## ISTRUZIONI DA SEGUIRE:
Puoi trascrivere fedelmente il passo dell'intervista riportata sotto che comincia con le parole "Del Sinisa precedente" e si ferma dopo "guardare il Bologna?"?

Del Sinisa precedente cosa hai deciso di lasciare dietro?

«Mi sono promesso di incazzarmi di meno ma non ce la faccio, è più forte di me. Avrò più pazienza ma sarò più cazzuto, non ce la faccio a non incazzarmi».

Ci racconti le tue domeniche a guardare il Bologna?

«Dovevi fartelo raccontare dalle infermiere e le sentivo che dicevano ‘lascia stare ora, è incazzato’. Urlavo spesso. Ci sono state domeniche in cui non vedevo l’ora di affrontare e vederli. Speravo di vedere la squadra che mi piace, qualche volta l’ho vista ma sapevo che non sarebbe stato semplice, se non c’è un allenatore che non gli sta sempre addosso è normale, anzi, hanno fatto anche abbastanza. Io non mi accontento, volevo di più. Ho fatto 100 telefonate a Renato per spiegargli le cose, sono stato presente, le domeniche passavano veloci, il problema era stare senza partite, al primo ricovero era estate ed era dura, non c’era un cazzo in tv, non c’erano partite».

## DATI MOSTRATI:
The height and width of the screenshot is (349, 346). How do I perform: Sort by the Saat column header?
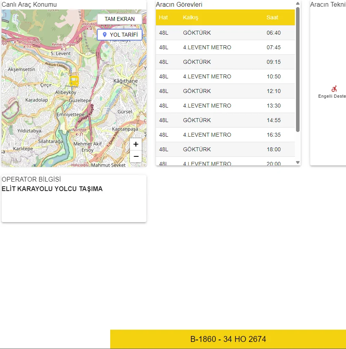pyautogui.click(x=272, y=17)
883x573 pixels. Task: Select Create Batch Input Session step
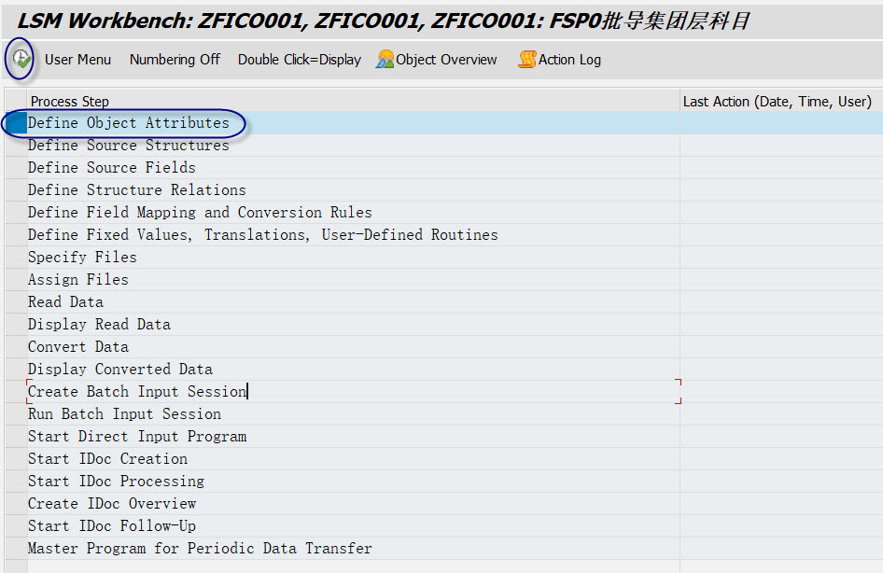[x=137, y=391]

## SOLUZIONE:
Del Sinisa precedente cosa hai deciso di lasciare dietro?

«Mi sono promesso di incazzarmi di meno ma non ce la faccio, è più forte di me. Avrò più pazienza ma sarò più cazzuto, non ce la faccio a non incazzarmi».

Ci racconti le tue domeniche a guardare il Bologna?